Exercise requirements >> Leave out every picture, and output exactly the lines from the line containing "Task: Select 移动存储 in the left sidebar" through the last line of the data.

Available records >>

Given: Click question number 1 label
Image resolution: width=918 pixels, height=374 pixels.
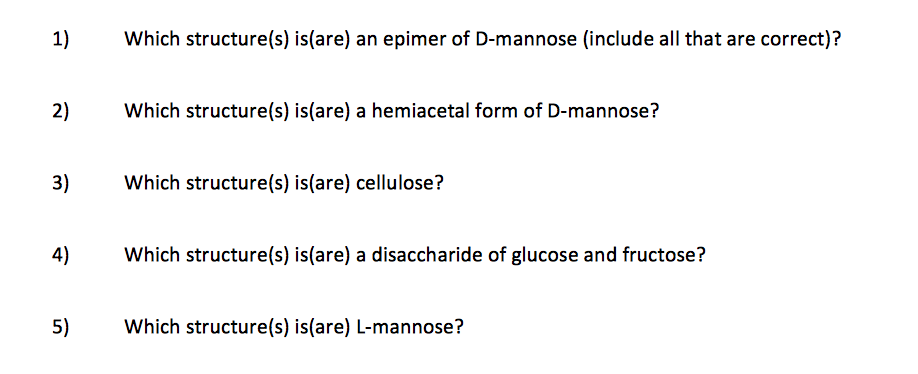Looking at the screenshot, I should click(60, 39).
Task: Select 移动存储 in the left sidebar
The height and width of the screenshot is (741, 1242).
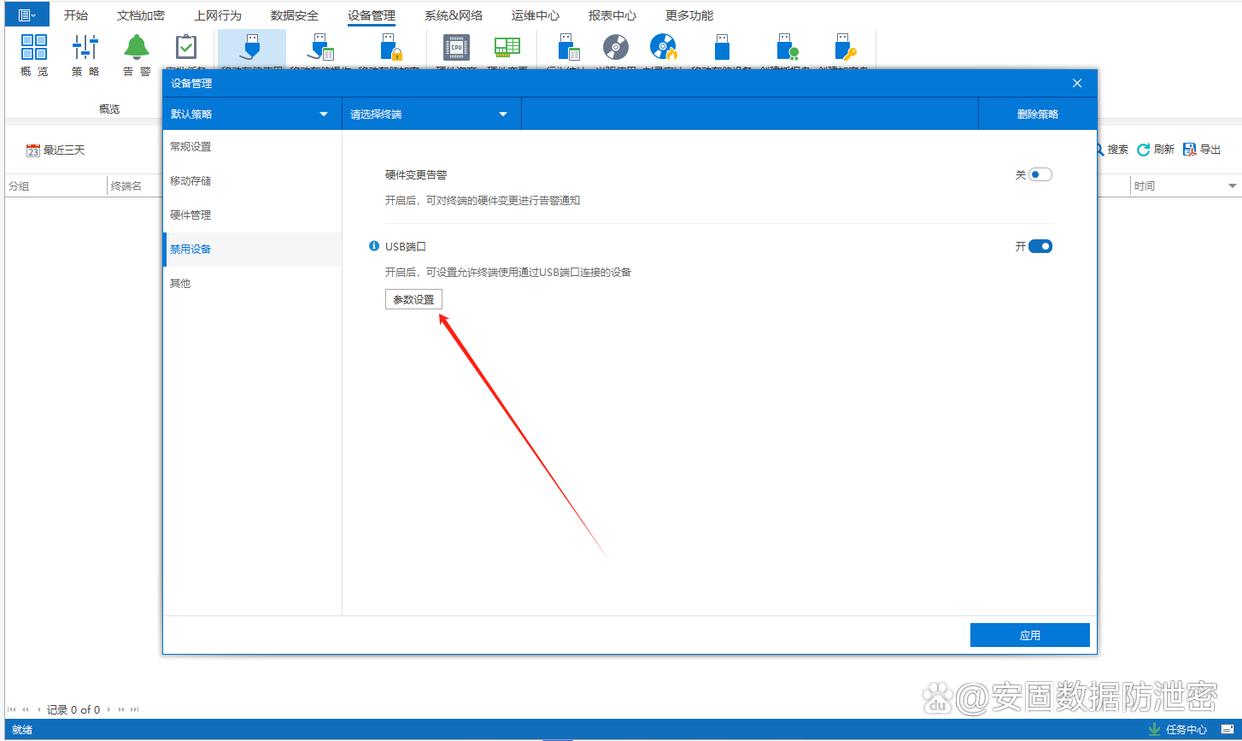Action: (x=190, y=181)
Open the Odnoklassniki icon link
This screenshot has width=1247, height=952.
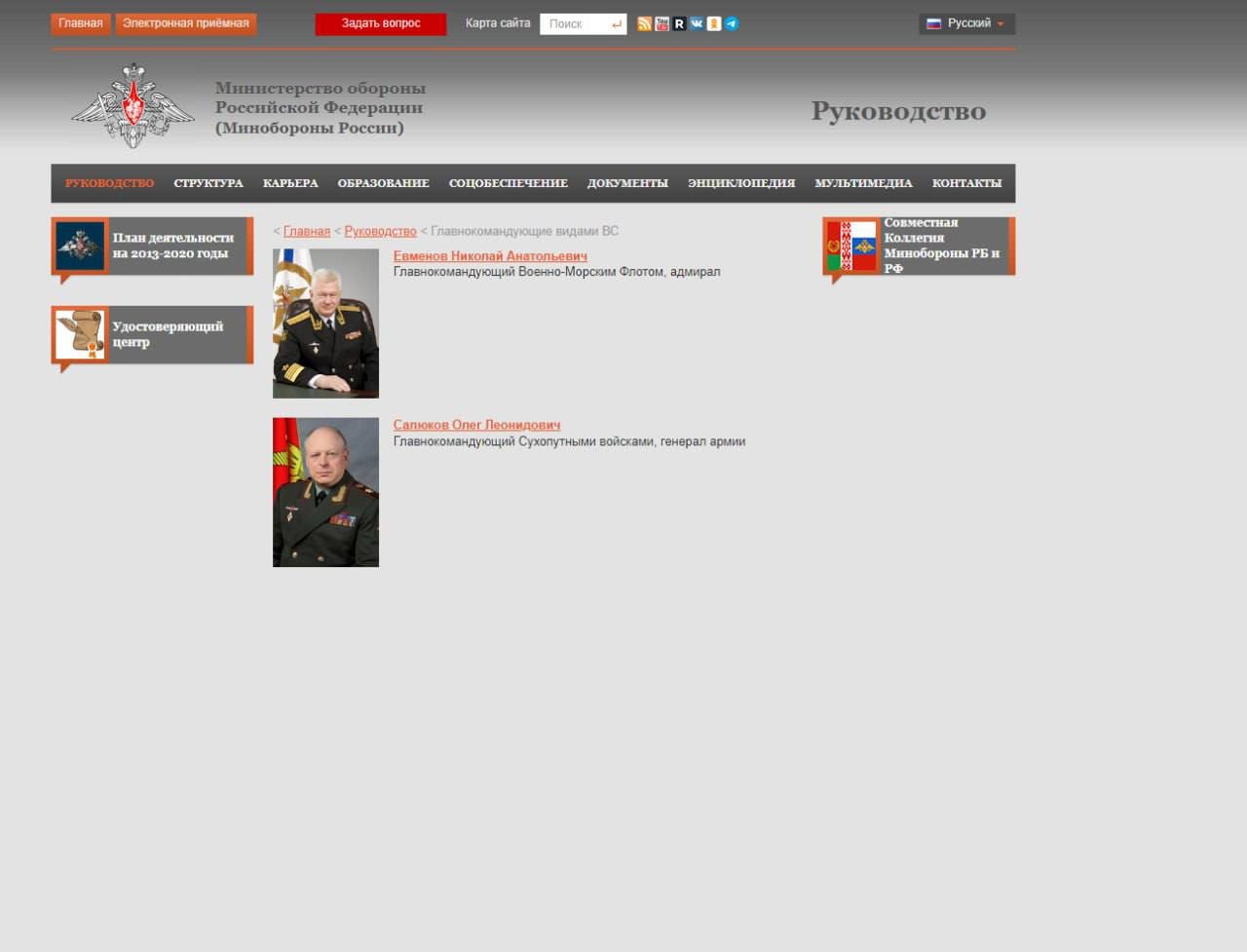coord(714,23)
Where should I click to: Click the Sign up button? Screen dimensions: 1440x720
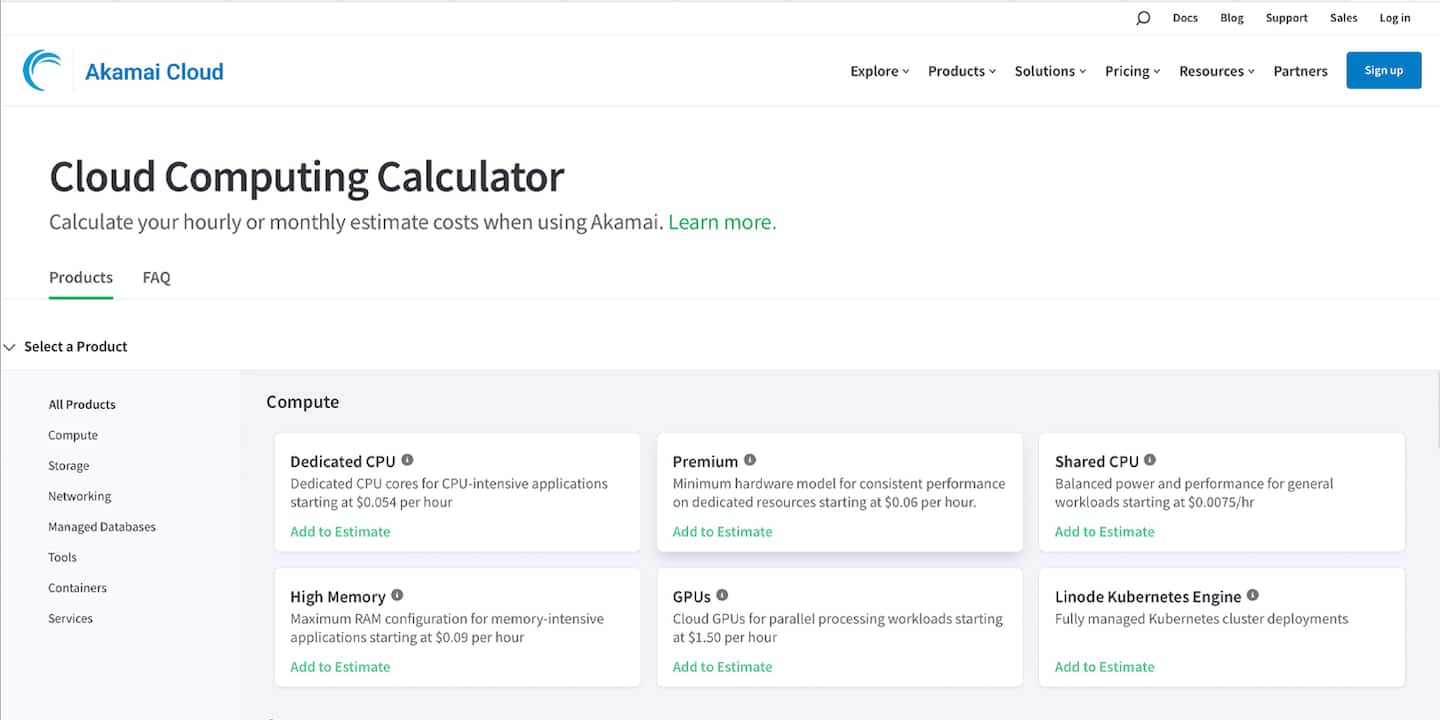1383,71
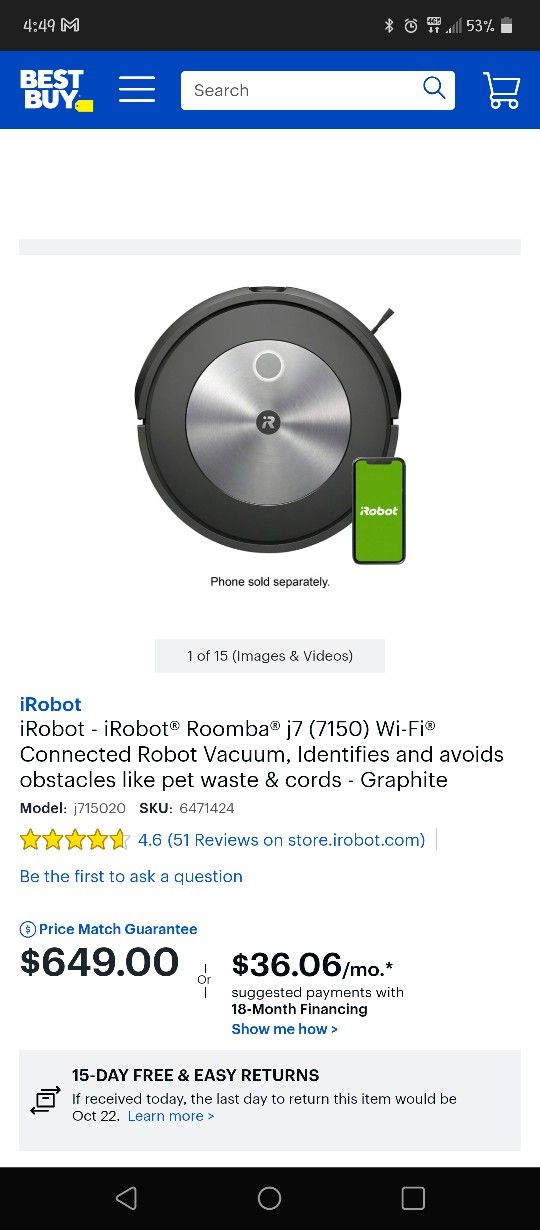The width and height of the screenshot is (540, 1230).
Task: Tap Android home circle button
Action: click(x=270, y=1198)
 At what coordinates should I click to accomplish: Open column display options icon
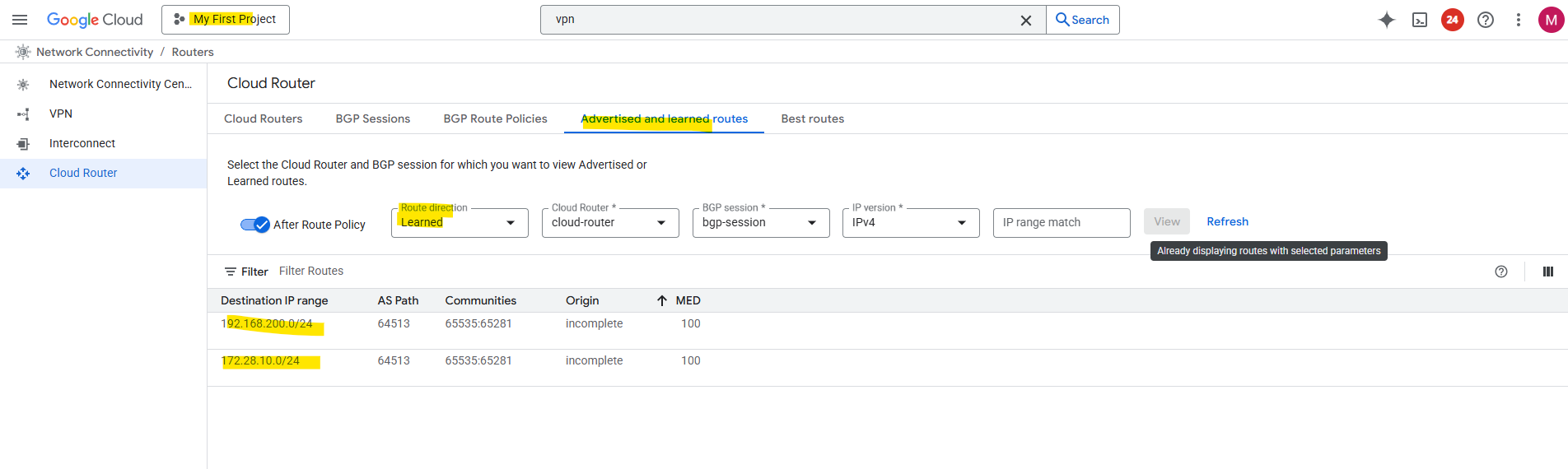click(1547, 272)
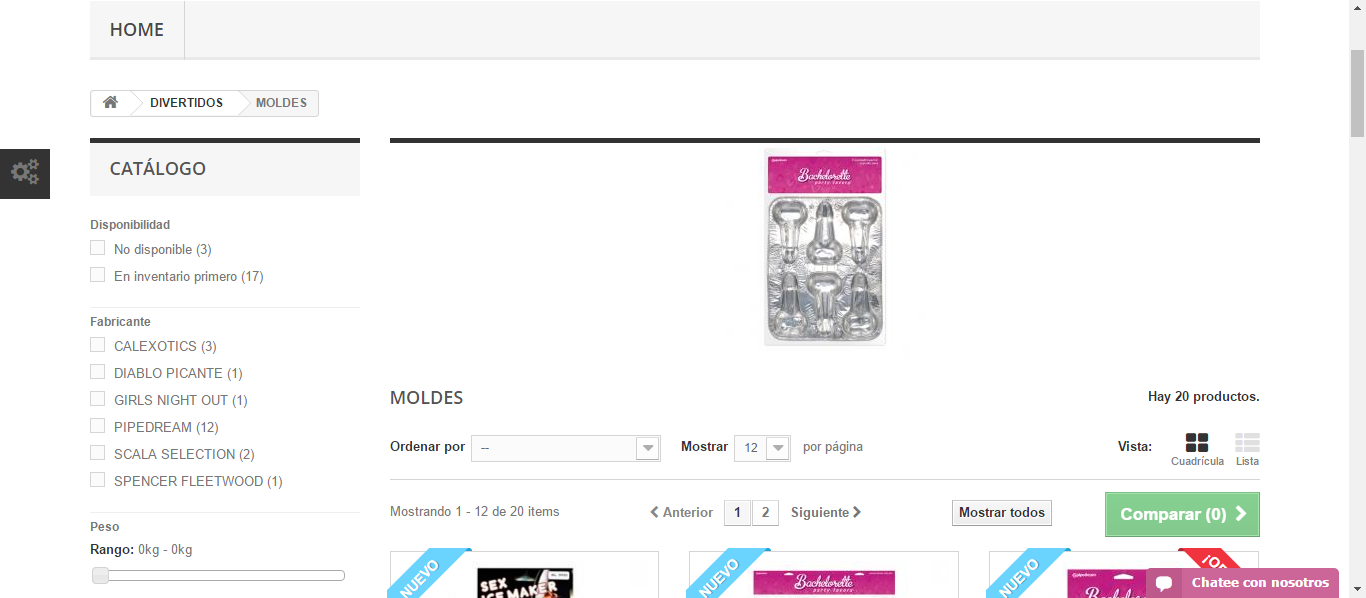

Answer space >>
Task: Select 移动存储 in the left sidebar
The height and width of the screenshot is (741, 1242).
Action: (x=190, y=181)
Open the Odnoklassniki icon link
This screenshot has width=1247, height=952.
coord(714,23)
Where should I click to: Click the Sign up button? Screen dimensions: 1440x720
1383,71
The width and height of the screenshot is (540, 1230).
Task: Tap Android home circle button
Action: click(x=270, y=1198)
 At what coordinates should I click to accomplish: Open column display options icon
click(1547, 272)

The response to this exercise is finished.